Death in Spring by Mercè Rodoreda
Translated by Martha Tennent
Pages: 150
Publisher: Open Letter Press
Released: 2009
Reviewed by Bronwyn Mauldin
When reading translations, I often worry
I might be missing out on something essential to the original. It could be the sound
of the language or turns of phrase that simply don’t translate, or cultural or
political references I lack the knowledge to appreciate. Conversations with
multilingual friends and colleagues who work in translation are not reassuring.
Despite the great skill of translators and their clever techniques, some things
cannot cross the linguistic divide.
Several pages into Mercè Rodoreda’s
stunning novel, Death
in Spring, I let go of that fear. Not because I know unequivocally that
Martha Tennent’s translation (from Catalan) has delivered every nuance perfectly,
but because the imagery, language, and voice she has given us are so singular.

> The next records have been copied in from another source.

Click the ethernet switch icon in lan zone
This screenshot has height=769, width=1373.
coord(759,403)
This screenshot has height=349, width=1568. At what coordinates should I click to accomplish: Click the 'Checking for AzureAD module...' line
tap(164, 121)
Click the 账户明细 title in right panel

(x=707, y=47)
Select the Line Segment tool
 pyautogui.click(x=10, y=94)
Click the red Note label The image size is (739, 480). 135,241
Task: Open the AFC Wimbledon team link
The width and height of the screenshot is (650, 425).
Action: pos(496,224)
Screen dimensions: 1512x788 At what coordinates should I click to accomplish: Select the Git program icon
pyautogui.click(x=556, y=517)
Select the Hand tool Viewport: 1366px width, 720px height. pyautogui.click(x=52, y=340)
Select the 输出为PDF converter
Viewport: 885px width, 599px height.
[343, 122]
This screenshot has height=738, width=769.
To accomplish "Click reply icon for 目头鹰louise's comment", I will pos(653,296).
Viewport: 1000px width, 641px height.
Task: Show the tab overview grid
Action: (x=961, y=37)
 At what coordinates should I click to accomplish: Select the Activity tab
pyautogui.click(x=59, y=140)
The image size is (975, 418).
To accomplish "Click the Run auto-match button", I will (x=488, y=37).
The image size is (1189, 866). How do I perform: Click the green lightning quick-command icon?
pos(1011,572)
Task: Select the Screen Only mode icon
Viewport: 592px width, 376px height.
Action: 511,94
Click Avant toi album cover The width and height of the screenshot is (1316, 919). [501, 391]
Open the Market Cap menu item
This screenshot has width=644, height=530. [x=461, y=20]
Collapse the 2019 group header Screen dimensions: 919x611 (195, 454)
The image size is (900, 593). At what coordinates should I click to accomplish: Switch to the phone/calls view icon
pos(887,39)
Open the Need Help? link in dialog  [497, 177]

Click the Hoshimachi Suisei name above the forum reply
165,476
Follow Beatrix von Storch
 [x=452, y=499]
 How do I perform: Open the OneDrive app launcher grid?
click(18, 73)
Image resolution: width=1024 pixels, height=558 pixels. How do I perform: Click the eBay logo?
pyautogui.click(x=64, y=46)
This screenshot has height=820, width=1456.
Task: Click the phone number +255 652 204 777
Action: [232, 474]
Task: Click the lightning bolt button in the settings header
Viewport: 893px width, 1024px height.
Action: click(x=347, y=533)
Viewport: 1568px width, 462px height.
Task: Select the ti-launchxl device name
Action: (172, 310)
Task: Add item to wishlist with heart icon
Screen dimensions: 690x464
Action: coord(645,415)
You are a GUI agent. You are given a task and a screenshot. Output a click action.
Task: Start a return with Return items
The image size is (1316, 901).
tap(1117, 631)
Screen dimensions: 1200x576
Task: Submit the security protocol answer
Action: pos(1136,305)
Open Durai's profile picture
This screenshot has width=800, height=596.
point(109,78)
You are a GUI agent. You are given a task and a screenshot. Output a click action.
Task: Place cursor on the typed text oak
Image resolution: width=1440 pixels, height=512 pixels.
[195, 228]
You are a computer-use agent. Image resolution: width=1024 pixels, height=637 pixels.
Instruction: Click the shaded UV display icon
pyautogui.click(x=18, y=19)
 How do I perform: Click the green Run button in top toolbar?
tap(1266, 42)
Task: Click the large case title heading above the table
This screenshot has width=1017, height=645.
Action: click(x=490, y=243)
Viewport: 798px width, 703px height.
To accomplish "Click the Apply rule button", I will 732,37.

I don’t know when I have ever seen petty inhumanity and interpersonal
unkindness presented so beautifully.
The story is set in a small village, and
narrated by a boy of fourteen. He tells of the local traditions: the red powder
the villagers collect each year and use to repaint their homes; the prisoner
they keep in a cage and force to neigh like a horse; the way they blindfold
their pregnant women to prevent them from falling in love with another man (and
thus giving birth to a child that does not look like its father). When the
narrator’s father tries to commit suicide by entombing himself in a tree, the
villagers race to break him free so they can fill his mouth and stomach with
cement for a more proper death.
In talking about his stepmother, the
narrator tells us
“I caught her
one day eating a bee. When she realized I was watching, she spit it out, saying
the bee had flown into her mouth. But I knew she ate bees. She would choose the
ones that had drunk the most wisteria juice and keep them alive in her mouth
for a moment, then let them play a little before swallowing.” (p. 34)
Rodoreda’s
villagers are not simple, charming rustics. They are narrow and brutish, monitoring
each other’s behavior in order to punish those who break the rules. The village
itself is a site of savage beauty, overgrown with wisteria that threatens the
foundations of the houses, and a wild river that takes at least one young man
each year. One of Rodoreda’s great feats is how quickly she establishes village
behaviors as long-standing norms, even as her characters violate them. The
poetic language she uses to describe their behavior serves to highlight their
cruelty.
Born in 1908 in Barcelona, Rodoreda was
well established as a writer working for the autonomous Government of Catalonia when the Spanish Civil War broke
out. Along with many other intellectuals, she was forced into exile, going
first to France and then to Switzerland during World War II. Considered by many
to be the most important Catalan writer of the twentieth century, Rodoreda died
in 1983, and Death
in Spring was published posthumously. This novel can be read as a
metaphor for Spain under Franco, or simply a commentary on how merciless humans
can be to each other for no other reason than this is the way we have always
done it.
Bronwyn Mauldin is the author of the novel Love Songs of the Revolution. She won The Coffin Factory magazine’s 2012 very short story award, and her Mauldin’s work has appeared in the Akashic Books web series, Mondays Are Murder, and at Necessary Fiction, CellStories, The Battered Suitcase, Blithe House Quarterly, Clamor magazine and From ACT-UP to the WTO. She is a researcher with the Los Angeles County Arts Commission, and she is creator of GuerrillaReads, the online video literary magazine.